The 98-unit hotel will be leased to Boyle Street Community Services, with assistance from Homeward Trust Edmonton, to operate as a “bridge housing option” for people waiting to be placed in permanent homes.
“Housing is a top priority for helping at-risk individuals out of poverty, so we continue to focus our efforts on moving people out of the shelter system and into their own homes,” Schulz said.
“Shelter operators and community-based organizations are leading this important work and since this crisis began, more than 400 people have now found housing.”
Schulz also noted that her government is aware there is expected to be an increase in domestic violence during a public health crisis.

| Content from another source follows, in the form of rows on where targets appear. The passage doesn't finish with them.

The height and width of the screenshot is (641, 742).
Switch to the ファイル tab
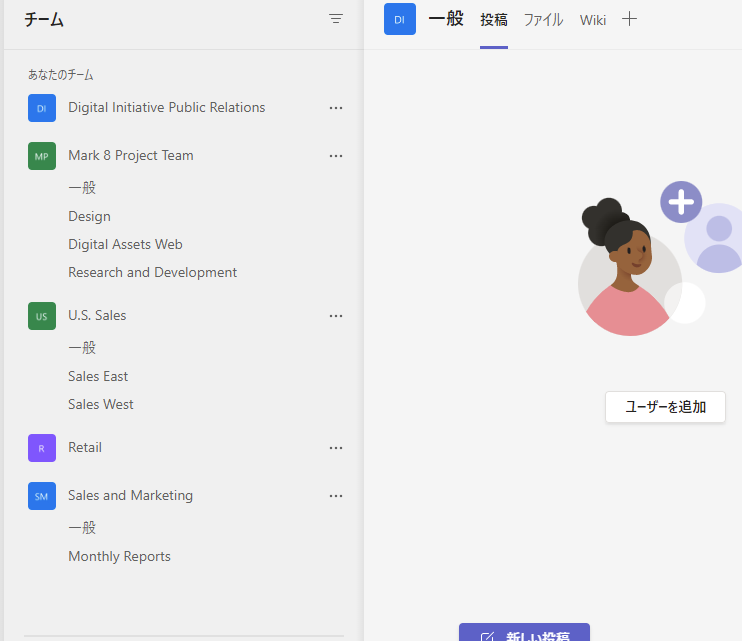[x=543, y=20]
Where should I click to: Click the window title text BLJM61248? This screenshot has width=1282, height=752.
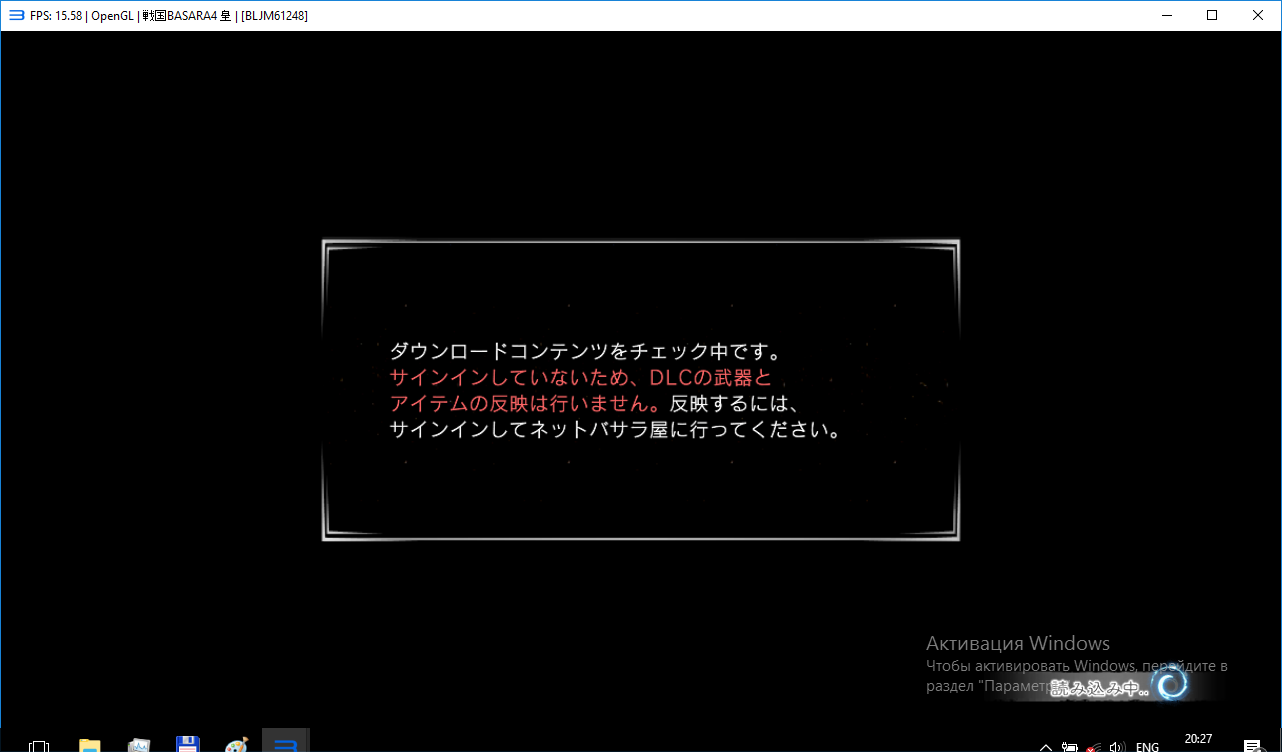point(274,15)
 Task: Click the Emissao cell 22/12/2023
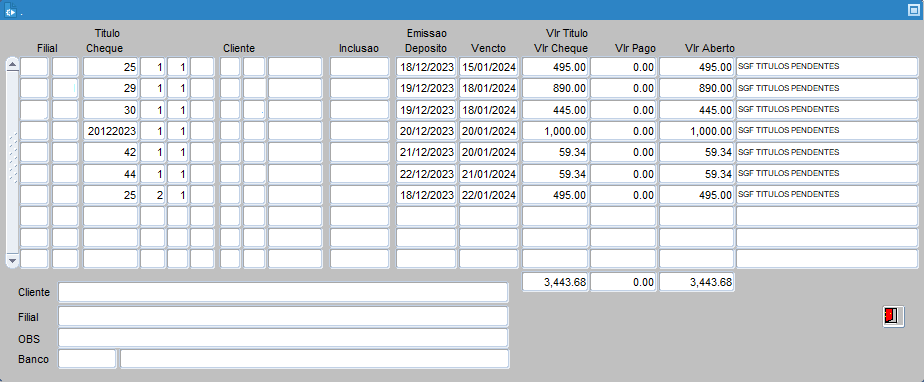coord(426,174)
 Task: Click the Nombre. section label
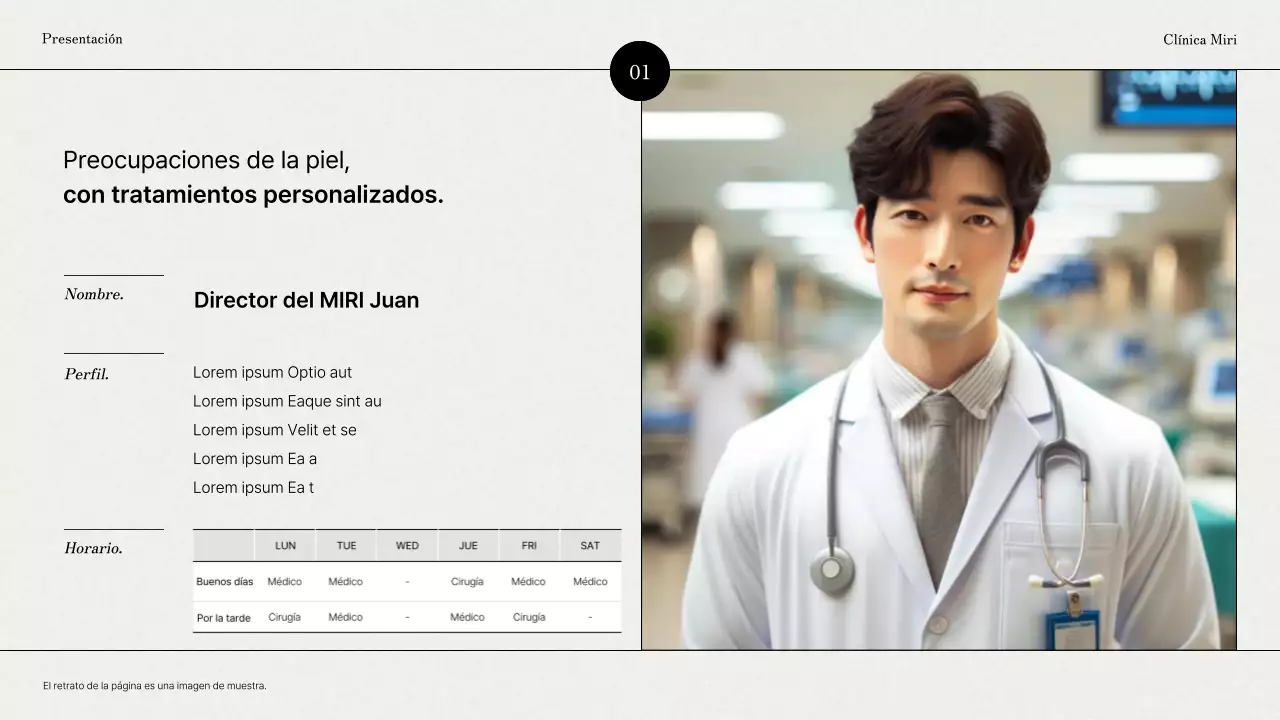click(x=94, y=294)
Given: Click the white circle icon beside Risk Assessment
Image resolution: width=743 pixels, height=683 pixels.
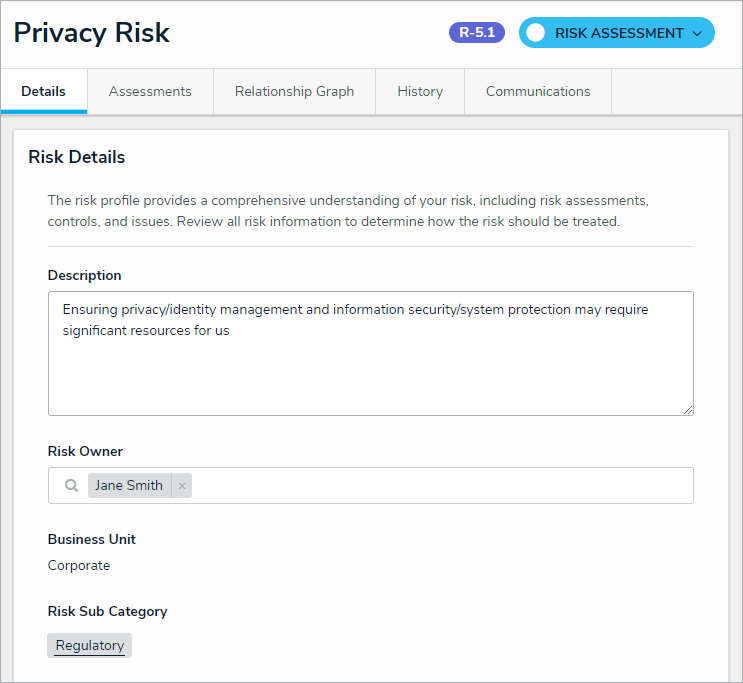Looking at the screenshot, I should 536,33.
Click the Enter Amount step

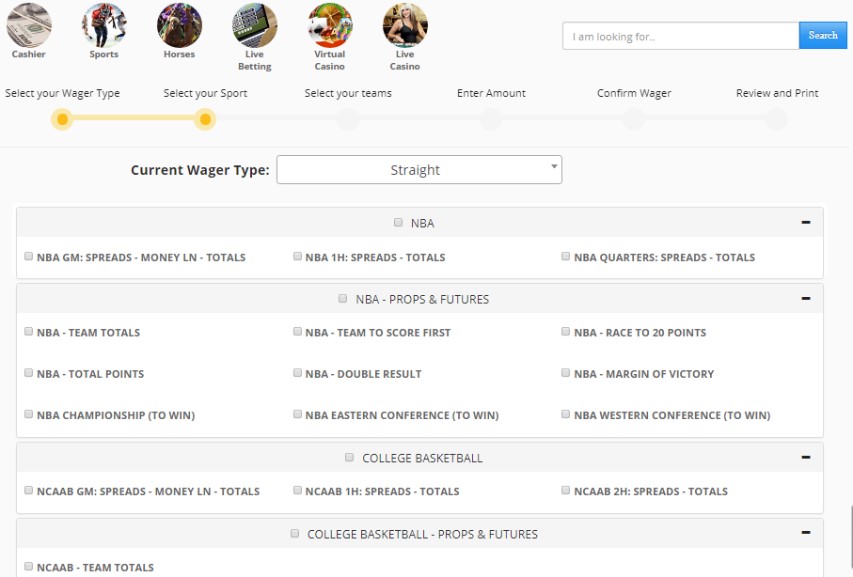(491, 120)
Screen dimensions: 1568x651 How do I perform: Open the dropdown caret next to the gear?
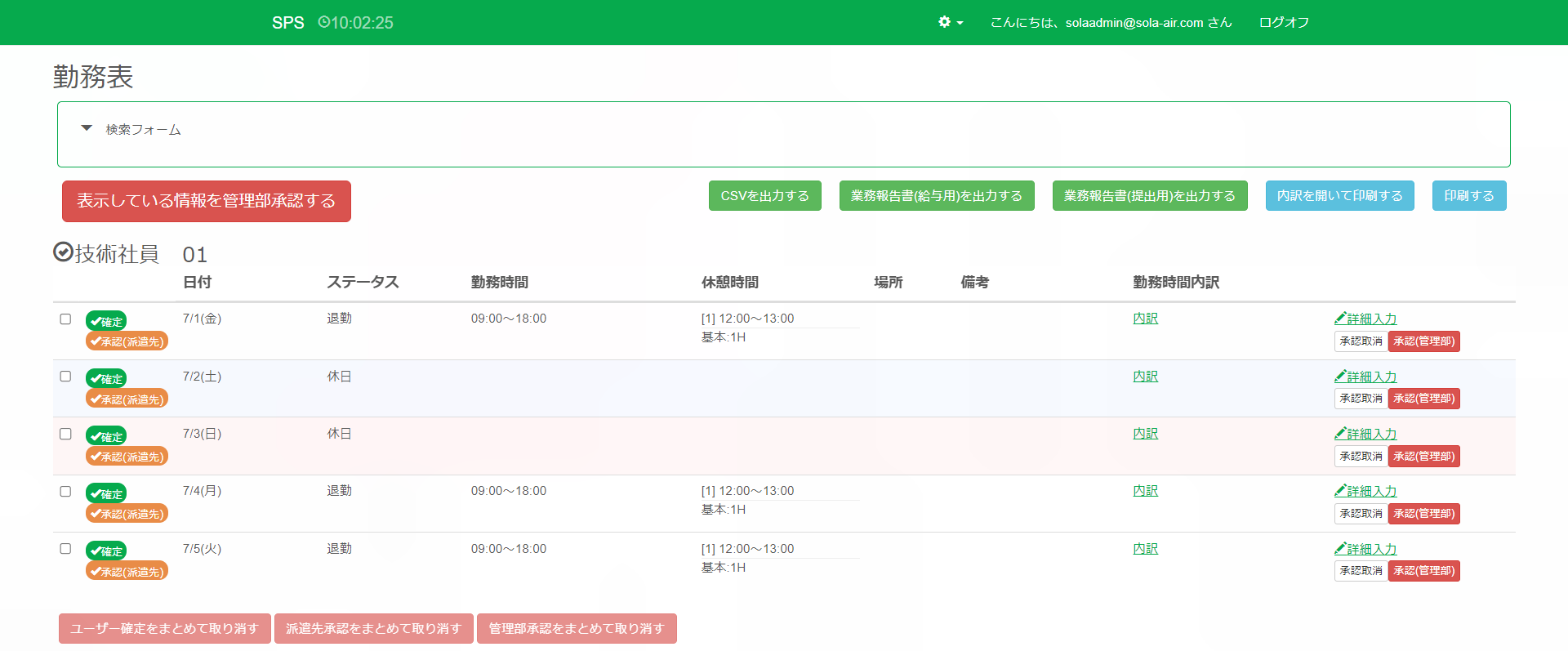coord(960,23)
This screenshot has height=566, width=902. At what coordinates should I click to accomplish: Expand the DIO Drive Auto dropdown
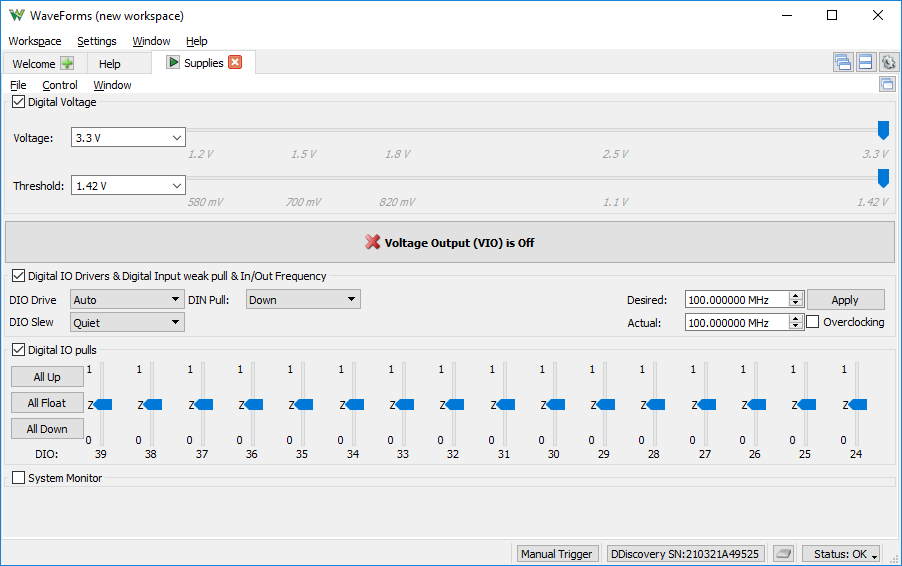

“So we have provided grants totalling $5 million to women’s emergency shelters, second-stage shelters, elder abuse shelters and family violence counselling and outreach programs across the province,” she said. “Funding will be used to help families access hotel rooms for safe isolation, to pay for food, transportation and other important needs.
“Shelters can also use this money to hire temporary staff to improve access to their services and ensure the supports they offer align with physical distancing requirements.”
Schulz said her government has already received 800 applications from charities and not-for-profits who work to support vulnerable Albertans to access $30 million in funding that her government is making available to such organizations.
She said the application process would be suspended Tuesday at 6 p.m. in order for those applications to move forward to the assessment process, which will determine how the funds will be distributed.
Schulz said another $30 million has already been distributed to homeless shelters and women’s shelters across Alberta.
The minister also called on Albertans, particularly teachers, to watch for signs of child abuse or neglect.
“Please be extra vigilant in your neighbourhoods and in your communities,” Schulz said.
“We need your help to recognize where children may be at risk and where we need to reach out to help them.”